Sandra Wollners „Everytime“: Deutschland schickt Drama ins Rennen
Der in Cannes ausgezeichnete Film „Everytime“ von Sandra Wollner soll Deutschland den Auslands-Oscar bringen.
Sandra Wollners Spielfilm „Everytime“ geht für Deutschland ins Rennen um den Oscar.
Eine unabhängige, neunköpfige Jury im Auftrag von German Films hat das Drama als deutschen Beitrag für die 99.
Academy Awards in der Kategorie „Bester internationaler Film“ ausgewählt.
Elf Filme lagen dem Gremium zur Sichtung vor, wie German Films am Dienstag mitteilte .
In der Begründung heißt es, der österreichischen Regisseurin gelinge mit rein filmischen Mitteln und überraschender Leichtigkeit das Kunststück, Trauer als aus den Fugen geratene Welt spürbar zu machen.
Die Kamera erzeuge eine schimmernde, streckenweise entrückte Atmosphäre, ohne sich den Figuren aufzudrängen.
Erinnerung und Gegenwart gingen nahezu unmerklich ineinander über.
Erzählt wird die Geschichte von Ella, die ihre Tochter Jessie verloren hat.
Deren letztes Foto zeigt die Sonne über Berlin , als wäre nichts geschehen.
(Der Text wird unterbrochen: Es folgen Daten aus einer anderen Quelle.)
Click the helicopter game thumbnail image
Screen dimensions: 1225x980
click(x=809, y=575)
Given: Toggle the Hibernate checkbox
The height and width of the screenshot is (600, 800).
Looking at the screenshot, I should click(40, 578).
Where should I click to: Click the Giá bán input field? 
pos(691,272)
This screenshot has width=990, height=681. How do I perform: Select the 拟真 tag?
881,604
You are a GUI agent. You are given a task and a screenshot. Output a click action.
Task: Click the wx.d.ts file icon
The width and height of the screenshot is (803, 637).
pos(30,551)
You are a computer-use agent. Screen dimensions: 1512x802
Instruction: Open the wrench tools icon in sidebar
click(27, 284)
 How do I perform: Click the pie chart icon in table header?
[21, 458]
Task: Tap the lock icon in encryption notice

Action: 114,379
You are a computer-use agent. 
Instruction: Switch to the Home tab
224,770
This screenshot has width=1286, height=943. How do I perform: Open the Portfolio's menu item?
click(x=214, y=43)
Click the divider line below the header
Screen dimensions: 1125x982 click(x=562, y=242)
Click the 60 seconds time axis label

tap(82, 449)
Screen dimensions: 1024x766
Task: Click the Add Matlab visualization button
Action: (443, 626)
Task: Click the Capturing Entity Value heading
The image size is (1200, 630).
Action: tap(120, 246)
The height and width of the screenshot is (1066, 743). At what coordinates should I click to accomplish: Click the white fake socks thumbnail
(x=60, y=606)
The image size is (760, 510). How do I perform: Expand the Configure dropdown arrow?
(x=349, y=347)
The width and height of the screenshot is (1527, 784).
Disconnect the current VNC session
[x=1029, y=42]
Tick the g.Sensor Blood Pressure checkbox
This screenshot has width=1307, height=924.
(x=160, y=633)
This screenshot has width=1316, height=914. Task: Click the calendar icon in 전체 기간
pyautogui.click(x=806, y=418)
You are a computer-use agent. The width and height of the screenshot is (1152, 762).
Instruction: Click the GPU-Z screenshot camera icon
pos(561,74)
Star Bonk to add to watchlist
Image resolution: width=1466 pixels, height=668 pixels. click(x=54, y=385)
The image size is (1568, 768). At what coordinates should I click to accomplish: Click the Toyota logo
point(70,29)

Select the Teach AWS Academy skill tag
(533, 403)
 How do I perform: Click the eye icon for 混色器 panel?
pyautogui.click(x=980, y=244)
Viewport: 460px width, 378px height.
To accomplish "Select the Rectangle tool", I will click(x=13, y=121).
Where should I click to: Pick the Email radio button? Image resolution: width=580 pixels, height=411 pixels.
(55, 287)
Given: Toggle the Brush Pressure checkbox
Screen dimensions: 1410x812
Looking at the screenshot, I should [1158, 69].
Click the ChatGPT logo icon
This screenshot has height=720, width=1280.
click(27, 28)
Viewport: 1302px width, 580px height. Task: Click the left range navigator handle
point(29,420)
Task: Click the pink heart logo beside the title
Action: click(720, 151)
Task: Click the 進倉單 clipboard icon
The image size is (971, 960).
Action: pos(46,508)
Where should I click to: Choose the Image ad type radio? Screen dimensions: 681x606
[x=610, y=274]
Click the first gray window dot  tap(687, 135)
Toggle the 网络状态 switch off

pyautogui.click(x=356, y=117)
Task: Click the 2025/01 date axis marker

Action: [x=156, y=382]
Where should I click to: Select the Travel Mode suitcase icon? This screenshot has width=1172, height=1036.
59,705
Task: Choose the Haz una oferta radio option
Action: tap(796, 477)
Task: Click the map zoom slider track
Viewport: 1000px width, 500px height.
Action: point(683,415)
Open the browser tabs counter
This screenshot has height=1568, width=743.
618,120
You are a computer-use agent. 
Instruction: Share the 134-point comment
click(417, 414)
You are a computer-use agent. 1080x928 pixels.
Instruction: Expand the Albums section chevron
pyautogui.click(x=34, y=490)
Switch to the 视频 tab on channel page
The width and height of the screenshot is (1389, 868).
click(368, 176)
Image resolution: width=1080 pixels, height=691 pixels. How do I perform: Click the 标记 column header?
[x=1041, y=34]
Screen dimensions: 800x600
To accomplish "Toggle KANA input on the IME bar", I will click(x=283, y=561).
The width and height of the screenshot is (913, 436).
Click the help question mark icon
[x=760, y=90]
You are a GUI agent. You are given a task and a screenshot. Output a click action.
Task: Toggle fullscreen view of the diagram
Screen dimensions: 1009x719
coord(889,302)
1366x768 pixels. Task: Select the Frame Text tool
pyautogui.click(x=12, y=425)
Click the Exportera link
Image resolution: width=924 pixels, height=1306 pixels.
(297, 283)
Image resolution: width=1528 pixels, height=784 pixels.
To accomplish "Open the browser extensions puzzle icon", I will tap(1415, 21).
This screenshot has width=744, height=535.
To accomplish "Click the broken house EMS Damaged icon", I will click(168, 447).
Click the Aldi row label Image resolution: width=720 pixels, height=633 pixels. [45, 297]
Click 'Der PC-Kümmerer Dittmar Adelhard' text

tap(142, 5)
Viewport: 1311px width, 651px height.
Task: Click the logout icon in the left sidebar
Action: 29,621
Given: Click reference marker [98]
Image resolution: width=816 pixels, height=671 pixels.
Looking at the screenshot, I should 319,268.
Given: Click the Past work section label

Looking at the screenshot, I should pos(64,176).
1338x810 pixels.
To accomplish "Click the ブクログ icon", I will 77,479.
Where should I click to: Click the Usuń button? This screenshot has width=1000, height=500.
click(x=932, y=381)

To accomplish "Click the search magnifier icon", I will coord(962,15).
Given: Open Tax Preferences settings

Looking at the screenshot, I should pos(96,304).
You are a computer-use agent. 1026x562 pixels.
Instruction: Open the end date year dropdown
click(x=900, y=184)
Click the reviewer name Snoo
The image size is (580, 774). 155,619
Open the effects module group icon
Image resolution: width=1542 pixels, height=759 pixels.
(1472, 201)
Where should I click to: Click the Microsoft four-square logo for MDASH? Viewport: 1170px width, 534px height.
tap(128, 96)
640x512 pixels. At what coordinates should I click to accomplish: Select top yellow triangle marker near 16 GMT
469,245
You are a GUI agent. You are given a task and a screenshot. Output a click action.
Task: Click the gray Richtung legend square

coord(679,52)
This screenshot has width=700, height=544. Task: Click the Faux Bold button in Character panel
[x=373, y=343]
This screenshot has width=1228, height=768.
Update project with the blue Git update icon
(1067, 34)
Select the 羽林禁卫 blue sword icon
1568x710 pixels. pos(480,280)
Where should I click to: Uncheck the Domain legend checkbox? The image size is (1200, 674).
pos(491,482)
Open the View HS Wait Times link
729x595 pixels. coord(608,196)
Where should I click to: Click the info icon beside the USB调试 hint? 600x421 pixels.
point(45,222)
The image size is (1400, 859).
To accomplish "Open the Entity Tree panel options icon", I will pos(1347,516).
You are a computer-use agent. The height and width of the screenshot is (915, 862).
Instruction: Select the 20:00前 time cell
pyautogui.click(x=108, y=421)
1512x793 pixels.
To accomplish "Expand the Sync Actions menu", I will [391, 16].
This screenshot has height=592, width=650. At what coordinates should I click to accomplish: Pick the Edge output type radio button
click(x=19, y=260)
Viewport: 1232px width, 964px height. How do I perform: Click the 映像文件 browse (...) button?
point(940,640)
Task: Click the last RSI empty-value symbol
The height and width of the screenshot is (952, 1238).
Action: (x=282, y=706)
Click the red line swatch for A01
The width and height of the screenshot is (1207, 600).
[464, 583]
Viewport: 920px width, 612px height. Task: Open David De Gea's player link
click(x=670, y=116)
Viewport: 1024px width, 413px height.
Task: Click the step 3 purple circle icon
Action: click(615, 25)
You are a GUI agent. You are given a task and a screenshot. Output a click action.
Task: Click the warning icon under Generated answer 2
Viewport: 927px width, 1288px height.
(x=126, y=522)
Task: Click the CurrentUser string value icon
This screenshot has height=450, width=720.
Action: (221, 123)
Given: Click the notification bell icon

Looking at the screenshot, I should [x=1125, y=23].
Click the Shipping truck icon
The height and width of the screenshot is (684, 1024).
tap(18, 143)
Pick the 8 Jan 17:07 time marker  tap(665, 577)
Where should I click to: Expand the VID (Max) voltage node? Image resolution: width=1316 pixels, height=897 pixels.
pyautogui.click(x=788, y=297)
Zurück bleiben Jessies jüngere Schwester und ein schwieriges Verhältnis zu jenem Jungen, dem alle die Schuld geben.
Das ungleiche Trio landet auf einem Familienurlaub, den es so nie gegeben hat.
Unter der Sonne Teneriffas verschwimmen Vergangenheit und Gegenwart.
Die Hauptrollen spielen Birgit Minichmayr, Carla Hüttermann, Tristán López und Lotte Shirin Keiling.